Now that’s pretty much exactly the same code as before, only now it’s part of a stored procedure. Let’s try executing it:
SQL> exec hproc BEGIN hproc; END; * ERROR at line 1: ORA-06502: PL/SQL: numeric or value error: character string buffer too small ORA-06512: at "SYS.HPROC", line 5 ORA-06512: at line 1
And we get the expected problem about the data not fitting the 10-bytes allocated to the v1 variable. No problems: let’s switch to CHAR semantics:
SQL> alter system set nls_LENGTH_SEMANTICS=CHAR; System altered. SQL> SQL> exec hproc BEGIN hproc; END; * ERROR at line 1: ORA-06502: PL/SQL: numeric or value error: character string buffer too small ORA-06512: at "SYS.HPROC", line 5 ORA-06512: at line 1
Ooops. It seems that stored procedures created when BYTE semantics are in force always use BYTE semantics, even if you alter the system to use CHARACTER semantics.
Simply put, if you’ve got a bazillion triggers, functions, packages or procedures that thought they were dealing with a column of 10 bytes, they will always expect 10 bytes, even if you change the default database semantics to be characters. You could always switch the semantics to CHAR and re-compile all your code, of course. At the point of re-compilation, all mentions of varchar2(x) would be assumed to be referring to ‘x characters’. That would get my code working once more… but it’s an awful lot of re-compilation and therefore isn’t exactly a trivial fix on a big database! The other problem with doing that is the fact that you’d end up, effectively, assigning 4 times the amount of memory to every varchar2 variable ever used, anywhere… even though the DBA only altered the semantics on one column in one table. Goodbye code breakage -but hello memory problems!

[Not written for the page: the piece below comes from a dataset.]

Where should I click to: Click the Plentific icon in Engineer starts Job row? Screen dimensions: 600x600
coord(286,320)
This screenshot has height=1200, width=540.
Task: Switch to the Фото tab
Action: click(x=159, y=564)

The original DBA has, therefore, created a bit of a problem! Certainly, creating the column as VARCHAR2(10 CHAR) allowed the import to proceed. But now we have, potentially, lots of code in the database that will suddenly have to deal with 2, 3 or 4 times more data than it was expecting to, and it will break as a result. No ‘alter system’ or ‘alter session’ command can fix that up, either!
As it happens, the only data that was preventing the initial import were things like Microsoft smart qotes, em-dashes and other wonders produced by Word ‘auto-correcting’ what you type. None of that data was really indispensable, in other words: we could have done a bulk bit of data conversion using the TRANSLATE function, swapping smart quotes for dumb ones, for example. Had we done that, there would have been no need to mess about with character or byte semantics in the first place: UTF-8 remains a single-byte character set when it’s dealing with basic English, so no column data would have threatened to ‘expand’ during the import. And thus none of our code would be liable to break (at least, not for these reasons!)
As it is, the imported database is now in production …and we have a bit of an issue on our hands!
The moral of the story: don’t mess with your semantics. Pick one when you first create your database and leave it at that. Don’t start mixing-and-matching for different tables, still less for different columns within the same table… for that way, chaos lies!